## Task prompt
Gather every line of the entries that includes the word "click".

## Listed records
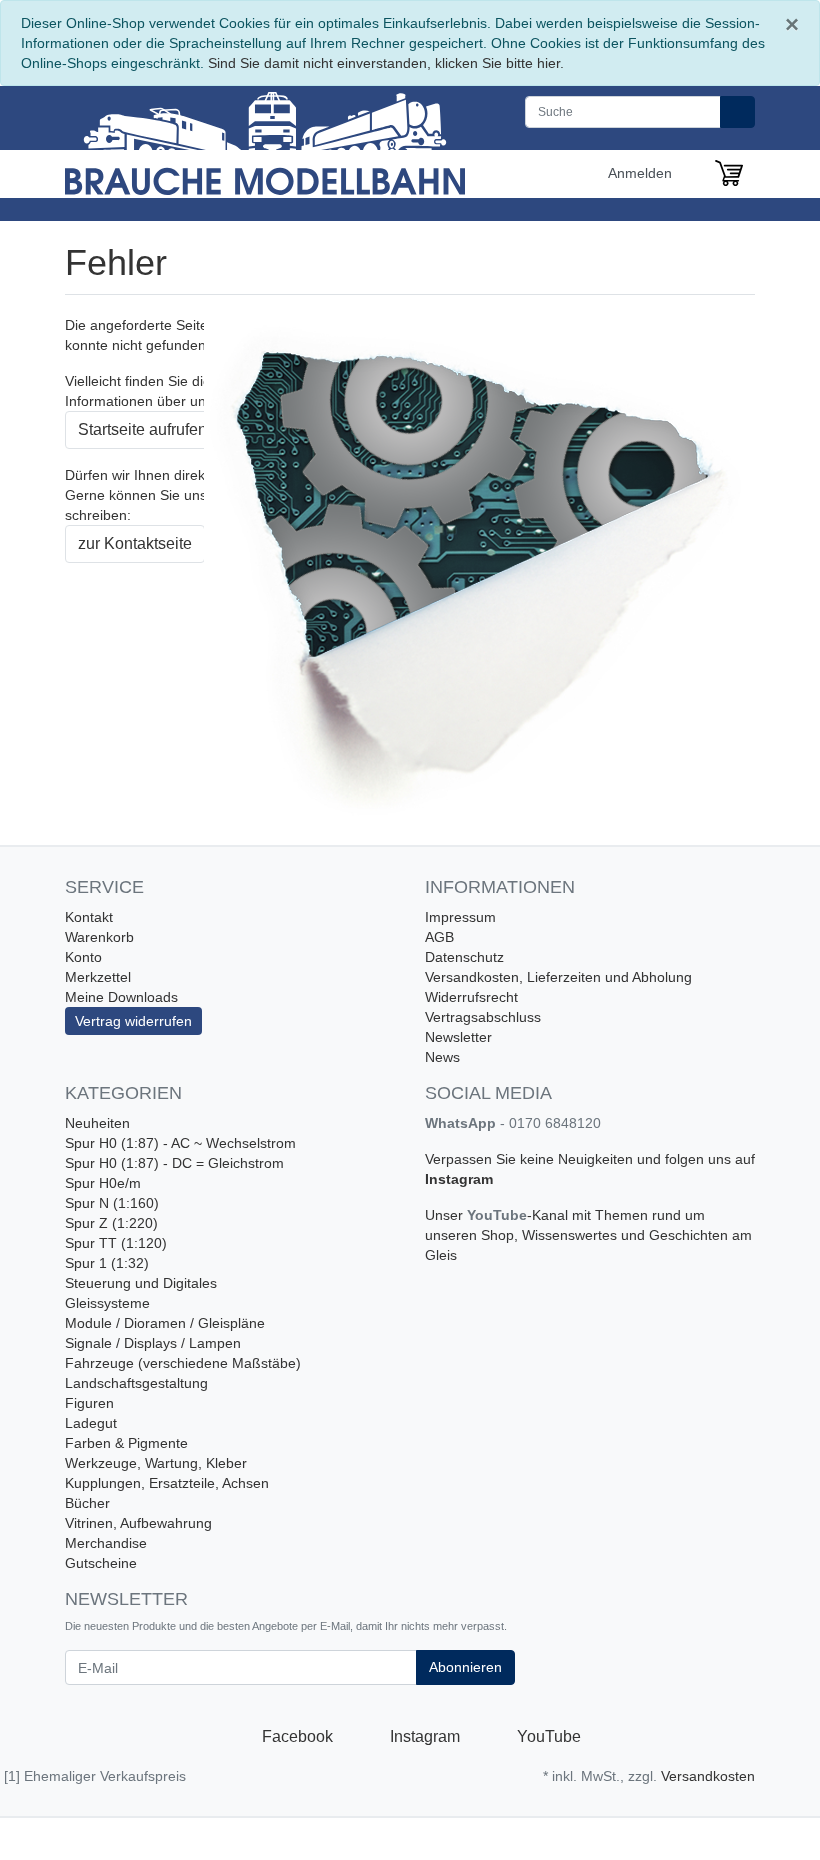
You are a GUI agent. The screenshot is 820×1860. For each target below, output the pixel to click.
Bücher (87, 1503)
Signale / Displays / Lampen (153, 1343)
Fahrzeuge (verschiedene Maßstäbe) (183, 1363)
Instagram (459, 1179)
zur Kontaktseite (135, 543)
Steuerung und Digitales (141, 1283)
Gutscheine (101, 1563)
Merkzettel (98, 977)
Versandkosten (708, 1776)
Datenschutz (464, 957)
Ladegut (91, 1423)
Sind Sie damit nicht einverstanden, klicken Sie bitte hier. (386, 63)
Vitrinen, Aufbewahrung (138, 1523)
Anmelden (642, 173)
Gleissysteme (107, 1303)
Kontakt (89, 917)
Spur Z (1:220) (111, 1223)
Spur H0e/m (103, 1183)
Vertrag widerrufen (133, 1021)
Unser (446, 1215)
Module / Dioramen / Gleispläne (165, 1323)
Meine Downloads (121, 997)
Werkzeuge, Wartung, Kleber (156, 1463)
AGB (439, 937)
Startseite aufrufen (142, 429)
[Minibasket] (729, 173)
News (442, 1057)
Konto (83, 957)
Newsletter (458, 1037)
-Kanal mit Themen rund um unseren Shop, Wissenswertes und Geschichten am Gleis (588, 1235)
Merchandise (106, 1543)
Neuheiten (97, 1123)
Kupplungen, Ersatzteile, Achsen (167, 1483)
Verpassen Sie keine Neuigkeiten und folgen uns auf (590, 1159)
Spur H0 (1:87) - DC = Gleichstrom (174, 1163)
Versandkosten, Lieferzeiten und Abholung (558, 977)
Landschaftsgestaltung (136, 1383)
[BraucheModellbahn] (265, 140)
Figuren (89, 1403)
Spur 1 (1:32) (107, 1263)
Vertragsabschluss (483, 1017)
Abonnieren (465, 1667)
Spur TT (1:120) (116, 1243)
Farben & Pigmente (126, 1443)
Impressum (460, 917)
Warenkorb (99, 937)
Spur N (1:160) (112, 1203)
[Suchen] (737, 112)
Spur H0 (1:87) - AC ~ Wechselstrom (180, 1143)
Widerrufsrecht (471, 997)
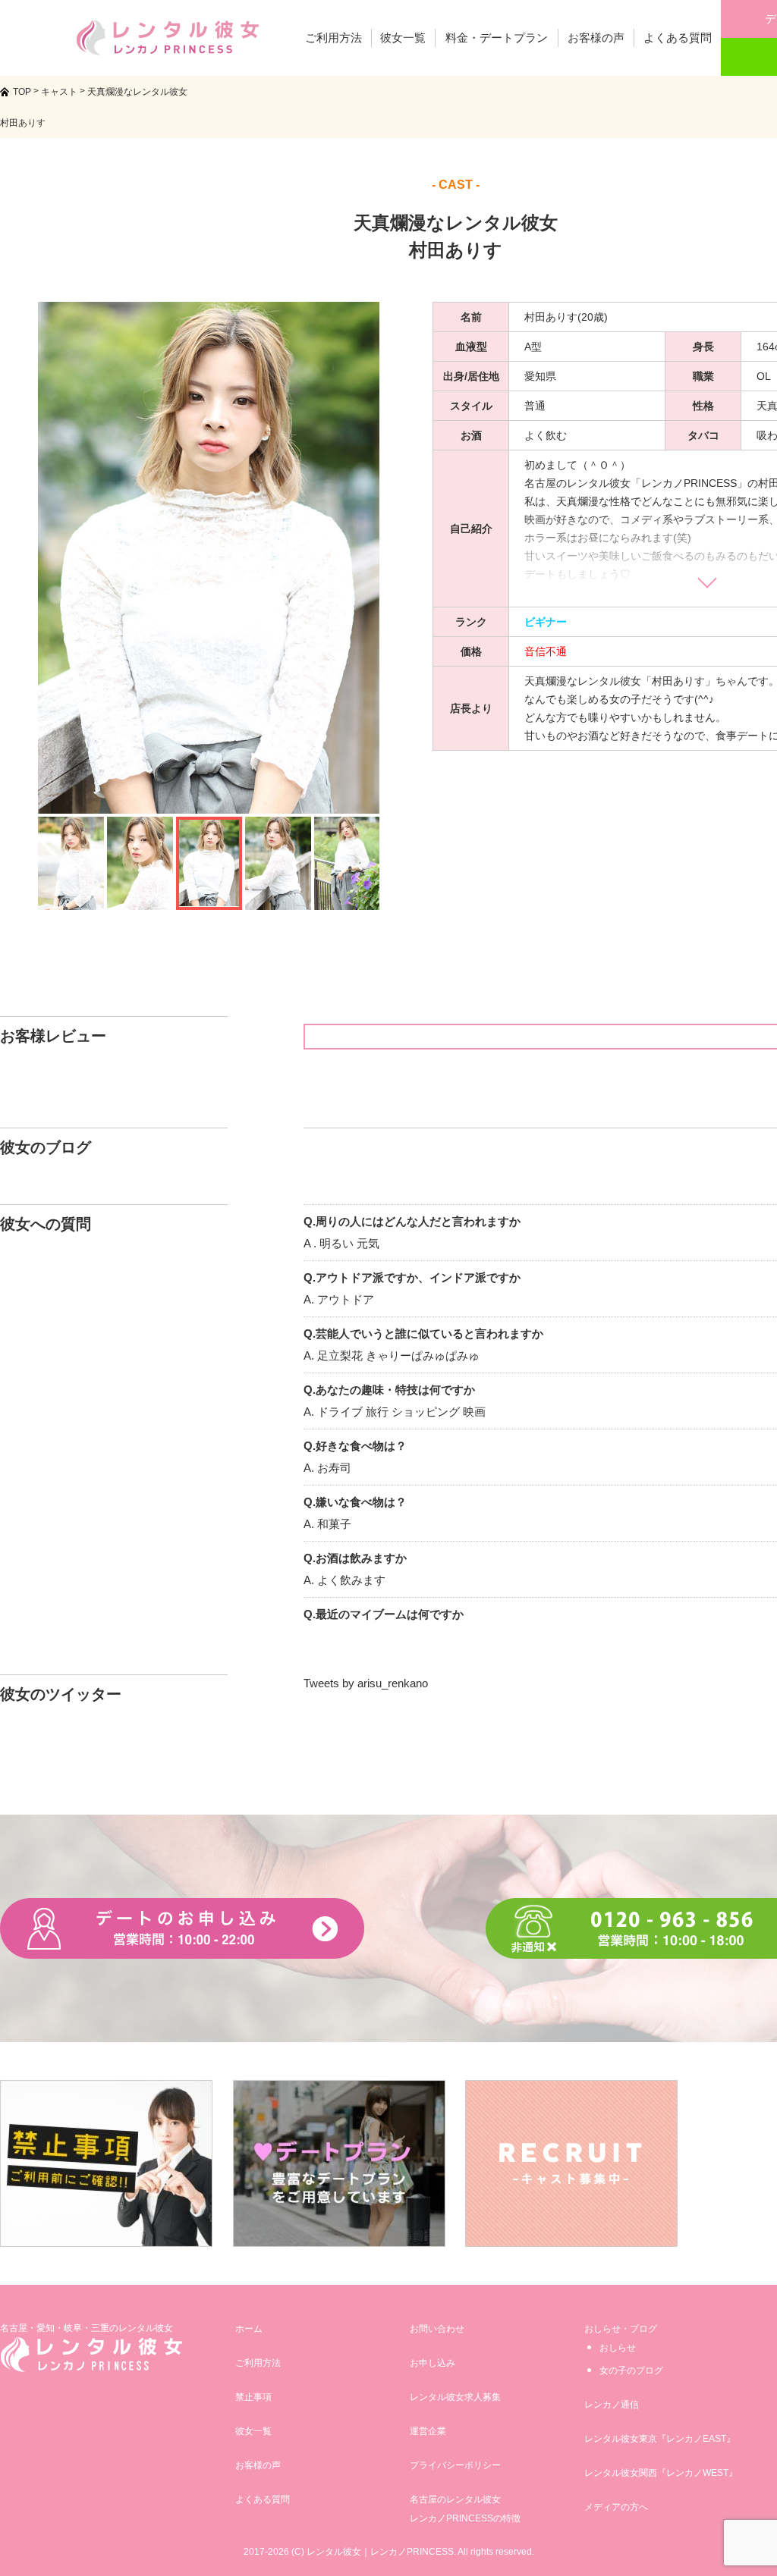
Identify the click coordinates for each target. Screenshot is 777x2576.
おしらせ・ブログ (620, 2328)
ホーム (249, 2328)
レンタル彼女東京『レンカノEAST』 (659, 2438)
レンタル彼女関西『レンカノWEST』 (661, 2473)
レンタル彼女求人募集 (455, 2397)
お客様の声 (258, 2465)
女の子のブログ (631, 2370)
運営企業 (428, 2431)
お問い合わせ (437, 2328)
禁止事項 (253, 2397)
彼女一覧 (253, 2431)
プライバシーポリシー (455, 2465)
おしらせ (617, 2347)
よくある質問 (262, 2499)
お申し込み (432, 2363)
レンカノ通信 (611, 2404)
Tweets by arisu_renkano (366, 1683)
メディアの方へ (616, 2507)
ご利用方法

## Expected output
You are a GUI agent. The screenshot is 820×1860. For each target below, output the pixel to click.
Identify the click coordinates for each target. Screenshot is 777x2576.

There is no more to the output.